To the editor: My wife and I had one of those “learning experiences” this summer. We were on a three-week-long trip to the Broughton Archipelago — up towards the north end of Vancouver Island — as a vacation, sure, but also as something of a sea trial for us and for Serafina — our 36-foot Cape George Cutter. We wanted to test the systems we’d updated or replaced last winter, after our purchase of the boat in September 2010.

It was on the way back that our sea-trial got serious. One night we anchored in Gowlland Harbor on Quadra Island, British Columbia. The next morning we raised the anchor to get underway, eased her into gear and heard a loud thumping, from what seemed to be the region of the propeller. “Damn, we’ve got a piece of wood in the prop,” I thought. We reset the anchor and launched the dinghy, but looking through the clear water, everything looked normal. The prop looked fine — free of wood or crab pot lines.

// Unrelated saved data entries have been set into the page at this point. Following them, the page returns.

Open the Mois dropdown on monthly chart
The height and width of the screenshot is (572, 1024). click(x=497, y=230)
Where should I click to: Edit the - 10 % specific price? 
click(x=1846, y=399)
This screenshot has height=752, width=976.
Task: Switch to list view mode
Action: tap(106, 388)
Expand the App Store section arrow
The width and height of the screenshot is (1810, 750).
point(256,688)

Puzzled, I opened the engine compartment and watched while my wife, Birgit, gently put the engine in gear — and saw the engine hop around, pounding against the hull. Clearly, we had lost a motor mount. The engine only jumped at very low rpm, so when I called the mechanic who had worked on the 20-year-old BMW marine diesel last winter, he and I decided that if we ran the engine at an rpm that didn’t bounce it around, we could limp back home.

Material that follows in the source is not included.